- _Document section_:
......

# Help identify this beautiful vintage bench vise.



## JerToTheBear (Jun 5, 2019)

The only markings say: 58-7844-4. Found in Canada.


----------



## HokieKen (Apr 14, 2015)

Do you have some reason to believe it's vintage? Looks like most of the generic bench vises being imported from overseas these days. The mill marks left on the "anvil" and the fact that the parting line wasn't ground down indicate that it's a mass-production vise.


----------



## SMP (Aug 29, 2018)

> Do you have some reason to believe it s vintage?
> 
> Looks like most of the generic bench vises being imported from overseas these days. The mill marks left on the "anvil" and the fact that the parting line wasn t ground down indicate that it s a mass-production vise.
> 
> - HokieKen


Hey, i have some 2017 and 2018 Vintage wines.

I agree, it looks very similar to vises on Amazon, which are fine for the price. I've had good luck with Yost ones, hard to beat for the price.


----------



## AndyJ1s (Jan 26, 2019)

I got a US-made Yost 880-DI 8" reversible bench vise last year. Now they (880-D2's) are made in China. Fantastic, massive, versatile vise, at a good price too. In reversed configuration, it has 12.5" of capacity. It has reversible prismatic/smooth jaws faces.

I use magnetic refrigerator advertisements, trimmed to fit, to cushion the smooth jaw faces for holding wood.

Some day, I'm going to make wooden jaw faces for it, maybe magnetically attached. Any suggestions for a good tough wood for jaw pads for this beast?

......

- _Exercises to complete_:
**a)** In the bench vise thread, how much capacity does the Yost reversible vise have in its reversed configuration?
**b)** Extend the bench vise forum thread beyond its final post.

- _Data block_:
......

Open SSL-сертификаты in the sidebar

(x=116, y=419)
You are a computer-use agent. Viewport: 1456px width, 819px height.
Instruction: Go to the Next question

......

- _Responses to the exercise_:
**a)** 12.5 inches

**b)**
Andy


----------



## HokieKen (Apr 14, 2015)

Depends on if you want the jaws to be hard and rigid or have some give so they conform to whatever's clamped up.

If it's the former, Lignum Vitae, Greenheart or some of the Rosewood family. If the latter, hard Maple, Oak, Ash, Hickory.


----------



## SMP (Aug 29, 2018)

Personally I use oak or maple, whatever i have laying around, and then glue some suede to it.


----------



## AndyJ1s (Jan 26, 2019)

Given the smaller surface area (compared to a WW vise), maybe the maple/oak/ash/hickory would work better. I like the idea for suede too.

Thanks,

Andy


----------



## KozyMel (Jul 9, 2021)

This is a Canadian Tire product.

I just broke mine after 20+ years ….


----------



## LittleBlackDuck (Feb 26, 2016)

Must be something from Australia… only those dopey buggers would create an upside down vise!


----------



## JFS (Aug 3, 2021)

I have that vice. Definitely Canadiantire.ca part number, if I had to guess I'd say '70's maybe. Light duty vice.


----------



## JFS (Aug 3, 2021)

I have that vice. Definitely Canadiantire.ca part number, if I had to guess I'd say '70's maybe. Light duty vice.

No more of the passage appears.